» Excerpt to read:

The Scottish Mail on Sunday

£215m trust is secure in ‘wait and see’ policy

- By Jeff Prestridge jeff.prestridge@mailonsund­ay.co.uk

THE manager of global investment fund Securities Trust of Scotland believes some outstandin­g investment opportunit­ies lie around the corner if equity markets continue on their downward path in the short term.

James Harries, who has run the £215million stock market-listed investment trust since late 2020, says he is poised to increase exposure to some quality consumer discretion­ary stocks and industrial­s if share prices go lower.

‘There are lots of businesses that we would like to buy if prices come down a little more,’ he explains. ‘We’re not quite there yet, but we remain patient and will buy when opportunit­ies present themselves.’

On his investment radar are companies such as US-listed Starbucks Corporatio­n and Swedish toolmaker Atlas Copco.

Harries, who works for investment house Troy Asset Management, believes stock markets remain ‘elevated’. ‘It is dangerous to be dogmatic about the outlook,’ he says. ‘Stock markets are still distorted by the impact of Covid and of course, we have the horror story that is unfolding in Ukraine. But we are concerned about the valuation of equity markets, especially given the likelihood of a global recession on the back of rising oil prices.’ He adds: ‘Doing our best to remain rational in our investment approach, we will manage any downside equity risk, while doing our utmost to deliver income.’ The trust’s mandate is to deliver shareholde­rs a rising income and long-term capital growth.

So far the trust’s performanc­e numbers have held up well. Although the fund has recorded three-month losses of just over 6 per cent, shareholde­rs have made profits over the past one, three and five years of 16.0, 41.8 and 51.6 per cent respective­ly. To put these into context, the FTSE AllShare Index has recorded returns of 10.6, 15.2 and 22.2 per cent over the same time periods.

Dividend income, one of the trust’s selling points, is holding up. The first two quarterly payments in the trust’s current financial year have both totalled 1.375p per share (the current share price is £2.19) – the amounts paid in the previous financial year.

The fourth quarterly payment, announced next spring, will determine whether the trust’s annual dividend payment will rise. Given the fund’s mandate, Harries is likely to move heaven and earth to tickle up the total annual payment.

Currently, the trust is primarily generating income from its holdings in companies providing consumer staples – the likes of tobacco giants BAT and Philip Morris, drinks manufactur­er Diageo, Unilever and PepsiCo. This is equivalent to an annual income of around 2.6 per cent. In total, the fund has 33 holdings. It steers clear of energy and commodity companies – despite their short-term attraction­s – because of their cyclical nature and need for high levels of capital expenditur­e.

Securities Trust is not the only investment trust that Troy manages. It also runs Personal Assets (see page 99) which invests across a range of financial assets. Its emphasis is more on capital preservati­on than the income generation that Harries works to.

Other global equity incomefocu­sed trusts include JP Morgan Global Growth & Income, Scottish American, Invesco Global Equity Income Share Portfolio and Henderson Internatio­nal Income. Funds that have a record of annual dividend growth going back more than half a century include City of London, Bankers, Alliance, BMO Global Smaller Companies and F&C.

The stock market identifica­tion code for Securities Trust is B09G3N2, ticker code STS. Annual charges total 0.92 per cent. Further details at: stsplc.co.uk.

» Work instructions:
**a.** Please retype the article from "Other global equity" up to and including "Companies and F&C.".
**b.** According to the article, what do the annual charges for Securities Trust of Scotland total?
Answer using only the article above.

» Information shown:
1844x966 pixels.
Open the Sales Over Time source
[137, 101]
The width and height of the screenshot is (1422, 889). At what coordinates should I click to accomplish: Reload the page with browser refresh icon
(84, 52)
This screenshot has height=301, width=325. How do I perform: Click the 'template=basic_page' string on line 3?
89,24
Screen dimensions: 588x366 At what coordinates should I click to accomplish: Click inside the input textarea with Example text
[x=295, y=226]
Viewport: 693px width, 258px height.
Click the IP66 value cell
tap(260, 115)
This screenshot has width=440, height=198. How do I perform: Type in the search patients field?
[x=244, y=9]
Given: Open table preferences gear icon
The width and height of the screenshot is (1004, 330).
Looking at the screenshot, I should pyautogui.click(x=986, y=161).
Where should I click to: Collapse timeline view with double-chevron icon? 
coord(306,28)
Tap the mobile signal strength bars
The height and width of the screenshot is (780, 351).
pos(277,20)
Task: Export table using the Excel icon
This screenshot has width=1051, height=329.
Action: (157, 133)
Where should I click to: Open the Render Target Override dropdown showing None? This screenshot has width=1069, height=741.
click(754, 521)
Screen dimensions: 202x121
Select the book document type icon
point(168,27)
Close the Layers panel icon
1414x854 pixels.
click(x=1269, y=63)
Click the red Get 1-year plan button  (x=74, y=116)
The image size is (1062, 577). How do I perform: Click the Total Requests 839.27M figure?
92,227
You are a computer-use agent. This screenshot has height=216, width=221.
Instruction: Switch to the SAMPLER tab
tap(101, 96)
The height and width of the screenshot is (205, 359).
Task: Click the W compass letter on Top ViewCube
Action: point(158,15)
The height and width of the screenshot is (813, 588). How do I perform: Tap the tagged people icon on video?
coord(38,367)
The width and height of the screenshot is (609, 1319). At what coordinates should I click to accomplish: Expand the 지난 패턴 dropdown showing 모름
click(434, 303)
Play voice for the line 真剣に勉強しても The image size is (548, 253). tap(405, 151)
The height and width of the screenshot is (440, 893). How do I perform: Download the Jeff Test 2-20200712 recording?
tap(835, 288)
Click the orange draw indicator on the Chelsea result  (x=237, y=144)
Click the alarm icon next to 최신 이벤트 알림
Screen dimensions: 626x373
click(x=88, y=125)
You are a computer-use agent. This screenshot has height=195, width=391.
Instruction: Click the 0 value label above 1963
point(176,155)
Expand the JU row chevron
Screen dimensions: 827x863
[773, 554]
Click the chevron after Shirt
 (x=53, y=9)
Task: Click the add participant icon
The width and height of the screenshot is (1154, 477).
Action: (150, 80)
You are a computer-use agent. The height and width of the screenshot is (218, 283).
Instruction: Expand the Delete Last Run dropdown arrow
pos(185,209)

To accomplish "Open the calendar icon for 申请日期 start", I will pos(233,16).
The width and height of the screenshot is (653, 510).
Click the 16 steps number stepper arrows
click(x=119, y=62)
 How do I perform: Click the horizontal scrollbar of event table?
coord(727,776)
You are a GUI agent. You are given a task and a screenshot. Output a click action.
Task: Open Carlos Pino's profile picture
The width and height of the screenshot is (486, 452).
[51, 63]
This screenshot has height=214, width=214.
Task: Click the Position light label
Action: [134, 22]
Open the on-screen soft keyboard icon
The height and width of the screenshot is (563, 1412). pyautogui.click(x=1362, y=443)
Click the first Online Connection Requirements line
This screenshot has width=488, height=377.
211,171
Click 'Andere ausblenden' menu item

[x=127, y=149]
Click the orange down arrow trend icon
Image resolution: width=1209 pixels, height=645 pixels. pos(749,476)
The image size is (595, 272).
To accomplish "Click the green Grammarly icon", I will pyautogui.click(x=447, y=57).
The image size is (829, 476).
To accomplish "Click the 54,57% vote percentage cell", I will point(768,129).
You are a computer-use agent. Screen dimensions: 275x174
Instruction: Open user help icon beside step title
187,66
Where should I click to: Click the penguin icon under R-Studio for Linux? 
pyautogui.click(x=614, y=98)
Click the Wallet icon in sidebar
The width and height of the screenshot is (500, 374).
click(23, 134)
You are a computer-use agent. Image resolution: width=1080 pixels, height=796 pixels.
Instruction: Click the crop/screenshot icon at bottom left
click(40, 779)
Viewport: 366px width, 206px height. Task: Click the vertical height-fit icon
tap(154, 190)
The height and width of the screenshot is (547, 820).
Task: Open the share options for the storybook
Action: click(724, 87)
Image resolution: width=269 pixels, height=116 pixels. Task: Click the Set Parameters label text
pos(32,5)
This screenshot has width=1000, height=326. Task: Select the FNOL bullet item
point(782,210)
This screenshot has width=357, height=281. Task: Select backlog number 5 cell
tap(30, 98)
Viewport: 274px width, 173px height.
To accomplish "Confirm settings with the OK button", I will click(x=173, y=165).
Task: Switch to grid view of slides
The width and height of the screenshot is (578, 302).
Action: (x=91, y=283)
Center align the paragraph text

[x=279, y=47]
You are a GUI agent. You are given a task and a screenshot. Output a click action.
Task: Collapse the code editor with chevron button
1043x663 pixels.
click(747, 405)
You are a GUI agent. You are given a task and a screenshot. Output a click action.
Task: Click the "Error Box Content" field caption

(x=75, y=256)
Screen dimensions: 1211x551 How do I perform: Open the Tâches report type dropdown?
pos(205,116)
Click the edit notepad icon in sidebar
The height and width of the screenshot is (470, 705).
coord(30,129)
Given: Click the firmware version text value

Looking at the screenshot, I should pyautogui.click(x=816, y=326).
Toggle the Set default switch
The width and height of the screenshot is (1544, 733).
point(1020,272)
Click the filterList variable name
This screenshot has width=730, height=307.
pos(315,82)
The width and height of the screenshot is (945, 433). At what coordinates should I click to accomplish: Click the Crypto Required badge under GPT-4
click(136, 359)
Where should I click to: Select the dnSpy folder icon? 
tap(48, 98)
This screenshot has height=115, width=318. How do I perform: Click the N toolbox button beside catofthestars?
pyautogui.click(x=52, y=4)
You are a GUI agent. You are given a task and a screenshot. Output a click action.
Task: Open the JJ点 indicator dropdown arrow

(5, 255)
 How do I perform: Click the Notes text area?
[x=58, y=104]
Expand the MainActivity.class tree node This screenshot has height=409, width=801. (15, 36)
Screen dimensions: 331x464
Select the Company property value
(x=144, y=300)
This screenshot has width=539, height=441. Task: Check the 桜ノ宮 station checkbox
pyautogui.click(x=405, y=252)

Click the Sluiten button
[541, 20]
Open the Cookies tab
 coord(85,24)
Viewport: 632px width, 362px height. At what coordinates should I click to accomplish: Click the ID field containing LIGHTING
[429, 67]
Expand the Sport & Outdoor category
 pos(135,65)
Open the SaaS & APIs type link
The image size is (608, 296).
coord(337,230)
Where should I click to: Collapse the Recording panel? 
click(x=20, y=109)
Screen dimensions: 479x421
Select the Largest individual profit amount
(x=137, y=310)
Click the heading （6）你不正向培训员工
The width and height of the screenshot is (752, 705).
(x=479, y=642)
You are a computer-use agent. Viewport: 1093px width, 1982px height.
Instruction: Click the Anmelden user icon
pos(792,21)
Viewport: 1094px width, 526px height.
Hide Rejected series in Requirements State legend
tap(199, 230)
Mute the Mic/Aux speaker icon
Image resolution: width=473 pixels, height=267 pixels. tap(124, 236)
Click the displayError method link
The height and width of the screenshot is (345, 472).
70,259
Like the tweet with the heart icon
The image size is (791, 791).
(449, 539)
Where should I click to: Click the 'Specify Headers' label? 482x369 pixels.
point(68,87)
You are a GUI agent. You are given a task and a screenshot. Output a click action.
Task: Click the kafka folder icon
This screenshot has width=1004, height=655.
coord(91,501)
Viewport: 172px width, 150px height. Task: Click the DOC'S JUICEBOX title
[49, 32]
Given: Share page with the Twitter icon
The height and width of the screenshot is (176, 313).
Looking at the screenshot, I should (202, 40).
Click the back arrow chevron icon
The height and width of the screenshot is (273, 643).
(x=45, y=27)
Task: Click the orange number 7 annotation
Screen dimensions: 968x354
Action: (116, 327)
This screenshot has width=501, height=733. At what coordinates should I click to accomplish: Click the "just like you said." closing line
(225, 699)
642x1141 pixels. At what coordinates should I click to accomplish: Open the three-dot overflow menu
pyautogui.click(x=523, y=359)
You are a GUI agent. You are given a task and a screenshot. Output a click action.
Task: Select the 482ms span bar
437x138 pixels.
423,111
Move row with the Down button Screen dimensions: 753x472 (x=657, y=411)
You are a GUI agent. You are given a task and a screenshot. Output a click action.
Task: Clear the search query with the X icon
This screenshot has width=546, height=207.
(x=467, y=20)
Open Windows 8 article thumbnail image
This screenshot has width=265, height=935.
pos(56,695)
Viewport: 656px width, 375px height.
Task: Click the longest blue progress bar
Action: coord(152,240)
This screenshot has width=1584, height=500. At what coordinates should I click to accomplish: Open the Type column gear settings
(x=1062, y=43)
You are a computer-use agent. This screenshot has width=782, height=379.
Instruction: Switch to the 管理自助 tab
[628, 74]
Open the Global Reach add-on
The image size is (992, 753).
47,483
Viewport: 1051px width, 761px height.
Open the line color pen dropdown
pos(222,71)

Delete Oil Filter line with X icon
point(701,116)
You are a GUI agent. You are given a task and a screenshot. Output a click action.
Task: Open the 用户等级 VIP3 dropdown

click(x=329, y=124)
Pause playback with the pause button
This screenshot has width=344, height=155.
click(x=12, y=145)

» Answers per task:
**a.**
Other global equity incomefocu­sed trusts include JP Morgan Global Growth & Income, Scottish American, Invesco Global Equity Income Share Portfolio and Henderson Internatio­nal Income. Funds that have a record of annual dividend growth going back more than half a century include City of London, Bankers, Alliance, BMO Global Smaller Companies and F&C.

**b.** 0.92 per cent